→ Exercise description:
Since each line must match the original, copy out the records with no differences at all.

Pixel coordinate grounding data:
=== Section Start ===
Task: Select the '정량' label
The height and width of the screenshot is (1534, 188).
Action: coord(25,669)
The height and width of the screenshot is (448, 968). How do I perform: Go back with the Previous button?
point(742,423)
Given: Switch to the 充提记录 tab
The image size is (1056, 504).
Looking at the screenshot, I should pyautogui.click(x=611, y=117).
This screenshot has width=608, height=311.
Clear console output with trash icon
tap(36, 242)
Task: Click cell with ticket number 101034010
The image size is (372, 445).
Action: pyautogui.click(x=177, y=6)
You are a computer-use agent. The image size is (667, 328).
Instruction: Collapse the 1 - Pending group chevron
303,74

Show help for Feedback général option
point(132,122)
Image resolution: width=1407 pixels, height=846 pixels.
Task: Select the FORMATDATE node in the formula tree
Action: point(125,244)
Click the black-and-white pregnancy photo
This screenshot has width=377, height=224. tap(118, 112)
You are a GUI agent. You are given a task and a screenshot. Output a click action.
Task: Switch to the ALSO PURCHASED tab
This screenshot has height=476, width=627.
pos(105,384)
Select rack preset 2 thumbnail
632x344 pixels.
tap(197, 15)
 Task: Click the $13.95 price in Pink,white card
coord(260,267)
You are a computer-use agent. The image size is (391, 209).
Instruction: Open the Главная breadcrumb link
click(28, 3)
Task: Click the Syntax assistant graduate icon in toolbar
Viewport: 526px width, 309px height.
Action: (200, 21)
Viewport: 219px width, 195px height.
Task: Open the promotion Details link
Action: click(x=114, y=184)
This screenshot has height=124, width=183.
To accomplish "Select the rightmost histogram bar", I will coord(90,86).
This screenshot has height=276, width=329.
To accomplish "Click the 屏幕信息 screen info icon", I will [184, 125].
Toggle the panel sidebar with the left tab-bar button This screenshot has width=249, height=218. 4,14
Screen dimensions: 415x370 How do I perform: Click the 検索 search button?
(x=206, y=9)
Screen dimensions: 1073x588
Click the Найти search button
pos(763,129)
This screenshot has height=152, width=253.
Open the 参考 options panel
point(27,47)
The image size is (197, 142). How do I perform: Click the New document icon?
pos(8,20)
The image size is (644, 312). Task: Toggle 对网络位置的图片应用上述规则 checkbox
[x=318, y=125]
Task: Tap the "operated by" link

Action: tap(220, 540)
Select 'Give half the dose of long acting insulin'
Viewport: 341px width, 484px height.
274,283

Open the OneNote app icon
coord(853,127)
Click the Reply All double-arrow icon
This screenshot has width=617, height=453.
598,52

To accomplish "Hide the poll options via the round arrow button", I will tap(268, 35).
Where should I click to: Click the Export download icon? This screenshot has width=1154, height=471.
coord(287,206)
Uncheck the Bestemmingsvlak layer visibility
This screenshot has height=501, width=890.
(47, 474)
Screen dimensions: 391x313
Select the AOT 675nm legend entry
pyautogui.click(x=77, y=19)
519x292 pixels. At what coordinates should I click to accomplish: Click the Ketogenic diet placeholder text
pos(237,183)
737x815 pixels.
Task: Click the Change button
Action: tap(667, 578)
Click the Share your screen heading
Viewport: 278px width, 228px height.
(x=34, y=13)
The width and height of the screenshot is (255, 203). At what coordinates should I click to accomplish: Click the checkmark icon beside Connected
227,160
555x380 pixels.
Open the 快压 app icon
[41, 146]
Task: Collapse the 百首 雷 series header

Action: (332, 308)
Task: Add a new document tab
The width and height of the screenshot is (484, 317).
=== Section End ===
→ Exercise result:
Task: Select the '정량' label
The height and width of the screenshot is (1534, 188).
Action: coord(25,669)
The height and width of the screenshot is (448, 968). How do I perform: Go back with the Previous button?
point(742,423)
Given: Switch to the 充提记录 tab
The image size is (1056, 504).
Looking at the screenshot, I should pyautogui.click(x=611, y=117).
This screenshot has width=608, height=311.
Clear console output with trash icon
tap(36, 242)
Task: Click cell with ticket number 101034010
The image size is (372, 445).
Action: pyautogui.click(x=177, y=6)
You are a computer-use agent. The image size is (667, 328).
Instruction: Collapse the 1 - Pending group chevron
303,74

Show help for Feedback général option
point(132,122)
Image resolution: width=1407 pixels, height=846 pixels.
Task: Select the FORMATDATE node in the formula tree
Action: point(125,244)
Click the black-and-white pregnancy photo
This screenshot has width=377, height=224. tap(118, 112)
You are a GUI agent. You are given a task and a screenshot. Output a click action.
Task: Switch to the ALSO PURCHASED tab
This screenshot has height=476, width=627.
pos(105,384)
Select rack preset 2 thumbnail
632x344 pixels.
tap(197, 15)
 Task: Click the $13.95 price in Pink,white card
coord(260,267)
You are a computer-use agent. The image size is (391, 209).
Instruction: Open the Главная breadcrumb link
click(28, 3)
Task: Click the Syntax assistant graduate icon in toolbar
Viewport: 526px width, 309px height.
Action: (200, 21)
Viewport: 219px width, 195px height.
Task: Open the promotion Details link
Action: click(x=114, y=184)
This screenshot has height=124, width=183.
To accomplish "Select the rightmost histogram bar", I will coord(90,86).
This screenshot has height=276, width=329.
To accomplish "Click the 屏幕信息 screen info icon", I will [184, 125].
Toggle the panel sidebar with the left tab-bar button This screenshot has width=249, height=218. 4,14
Screen dimensions: 415x370 How do I perform: Click the 検索 search button?
(x=206, y=9)
Screen dimensions: 1073x588
Click the Найти search button
pos(763,129)
This screenshot has height=152, width=253.
Open the 参考 options panel
point(27,47)
The image size is (197, 142). How do I perform: Click the New document icon?
pos(8,20)
The image size is (644, 312). Task: Toggle 对网络位置的图片应用上述规则 checkbox
[x=318, y=125]
Task: Tap the "operated by" link

Action: tap(220, 540)
Select 'Give half the dose of long acting insulin'
Viewport: 341px width, 484px height.
274,283

Open the OneNote app icon
coord(853,127)
Click the Reply All double-arrow icon
This screenshot has width=617, height=453.
598,52

To accomplish "Hide the poll options via the round arrow button", I will tap(268, 35).
Where should I click to: Click the Export download icon? This screenshot has width=1154, height=471.
coord(287,206)
Uncheck the Bestemmingsvlak layer visibility
This screenshot has height=501, width=890.
(47, 474)
Screen dimensions: 391x313
Select the AOT 675nm legend entry
pyautogui.click(x=77, y=19)
519x292 pixels. At what coordinates should I click to accomplish: Click the Ketogenic diet placeholder text
pos(237,183)
737x815 pixels.
Task: Click the Change button
Action: tap(667, 578)
Click the Share your screen heading
Viewport: 278px width, 228px height.
(x=34, y=13)
The width and height of the screenshot is (255, 203). At what coordinates should I click to accomplish: Click the checkmark icon beside Connected
227,160
555x380 pixels.
Open the 快压 app icon
[41, 146]
Task: Collapse the 百首 雷 series header

Action: (332, 308)
Task: Add a new document tab
The width and height of the screenshot is (484, 317).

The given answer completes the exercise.